**ABOUT THIS TASK:** Go through the data and copy every line in which "screenshot" appears.

Stored data entries
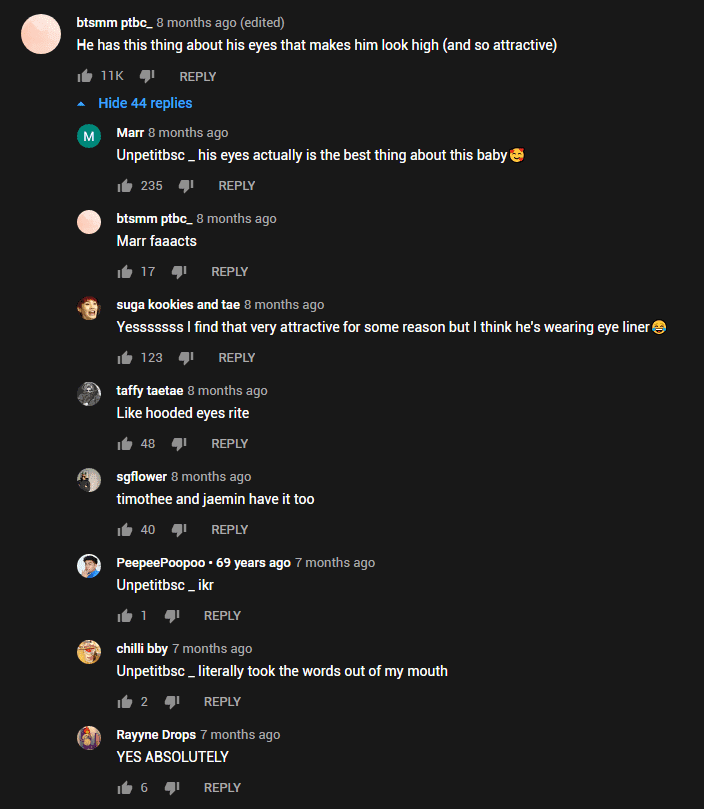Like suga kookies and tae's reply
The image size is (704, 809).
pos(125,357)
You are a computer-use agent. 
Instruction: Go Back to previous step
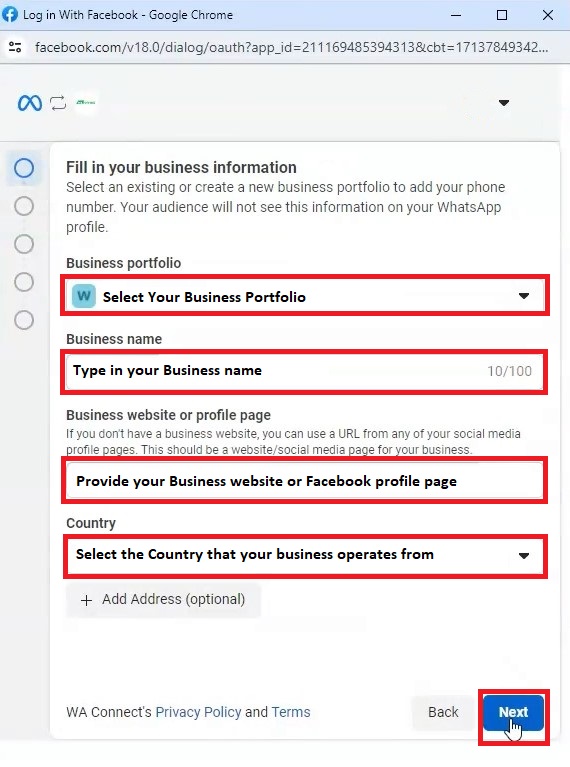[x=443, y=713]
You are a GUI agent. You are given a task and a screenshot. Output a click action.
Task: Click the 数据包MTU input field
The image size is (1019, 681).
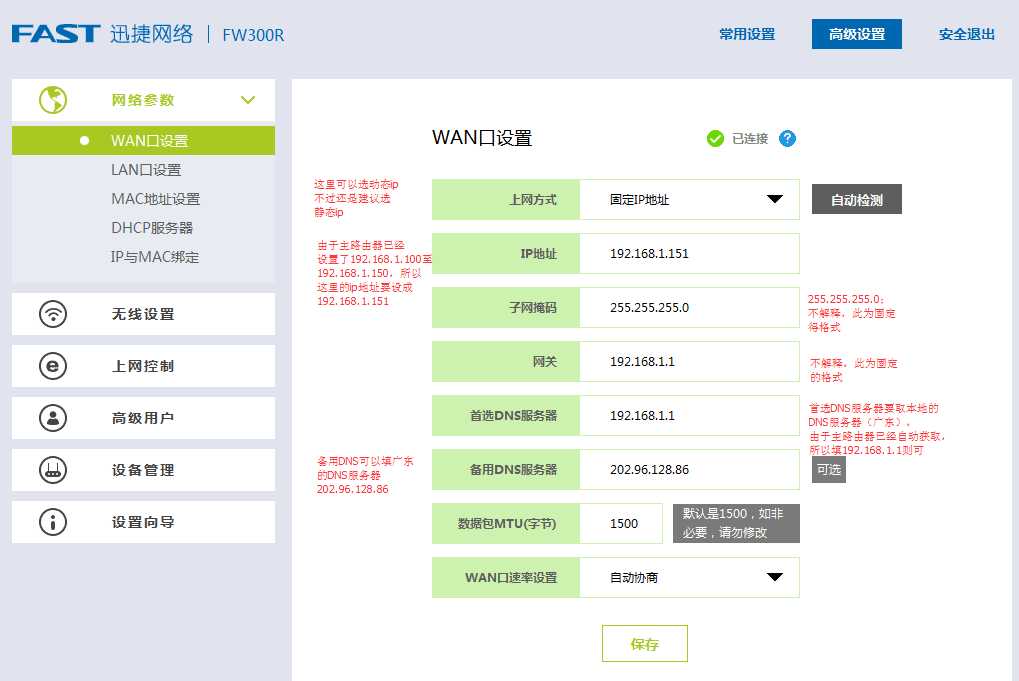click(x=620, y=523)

* * *

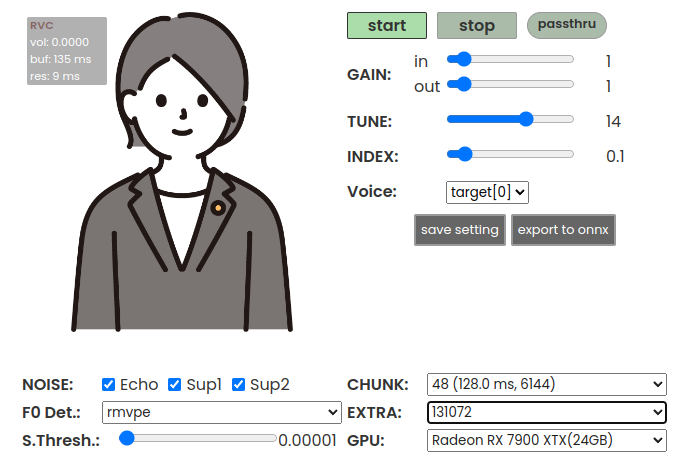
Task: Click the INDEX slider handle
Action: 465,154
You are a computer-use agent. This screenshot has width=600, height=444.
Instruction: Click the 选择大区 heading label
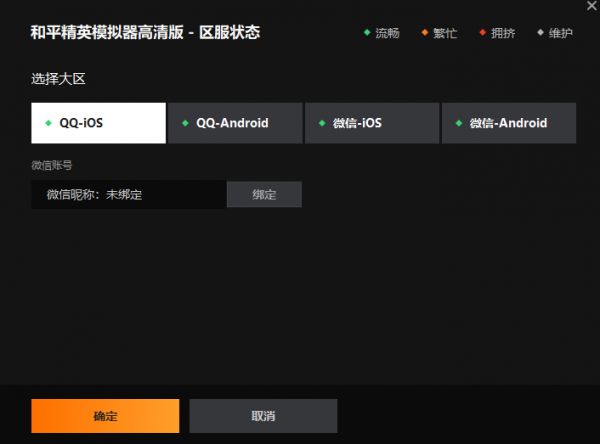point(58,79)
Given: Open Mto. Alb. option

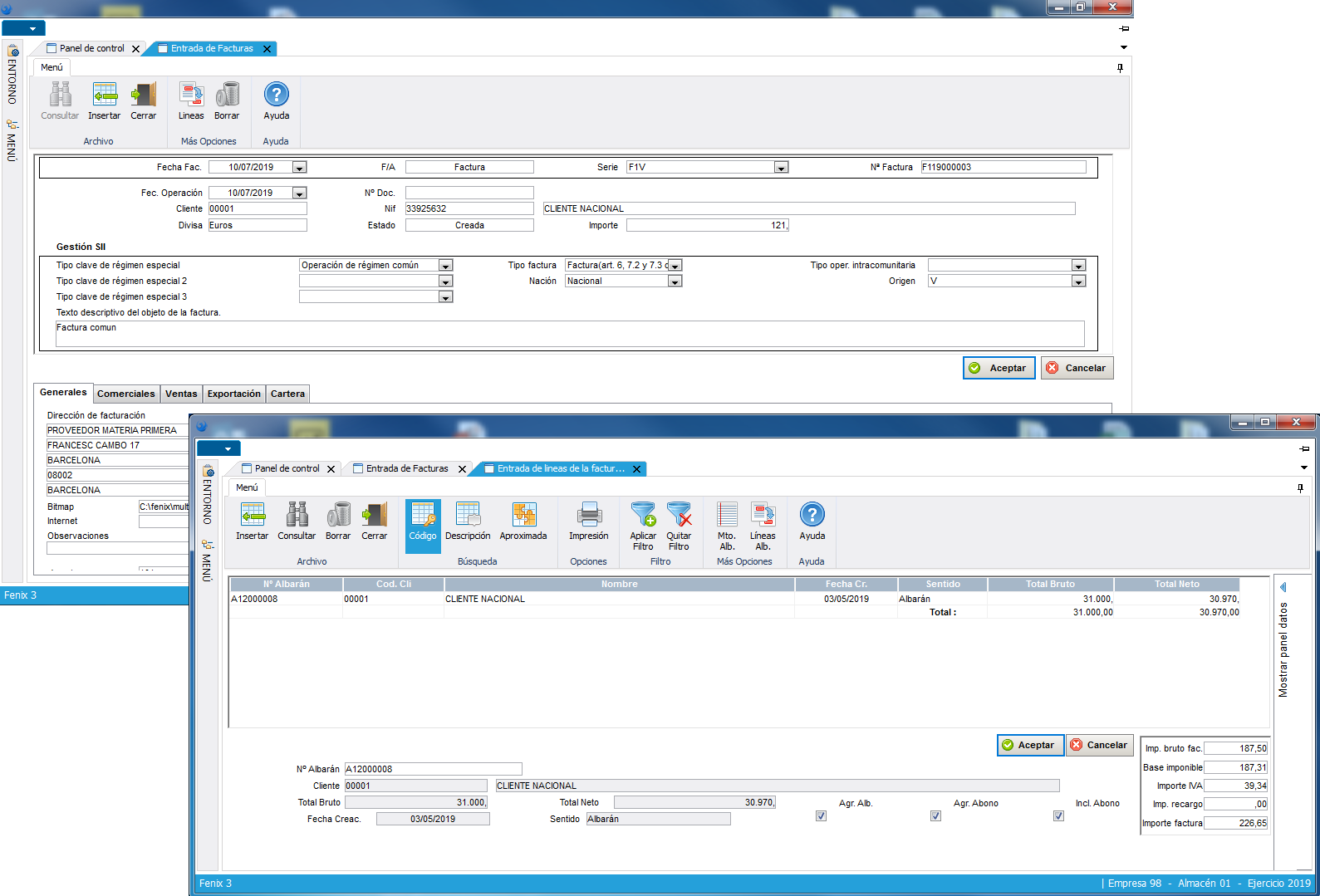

**ANSWER SECTION:**
You are a GUI agent. You are given a task and a screenshot. Output a click action.
You are a computer-use agent. This screenshot has width=600, height=444.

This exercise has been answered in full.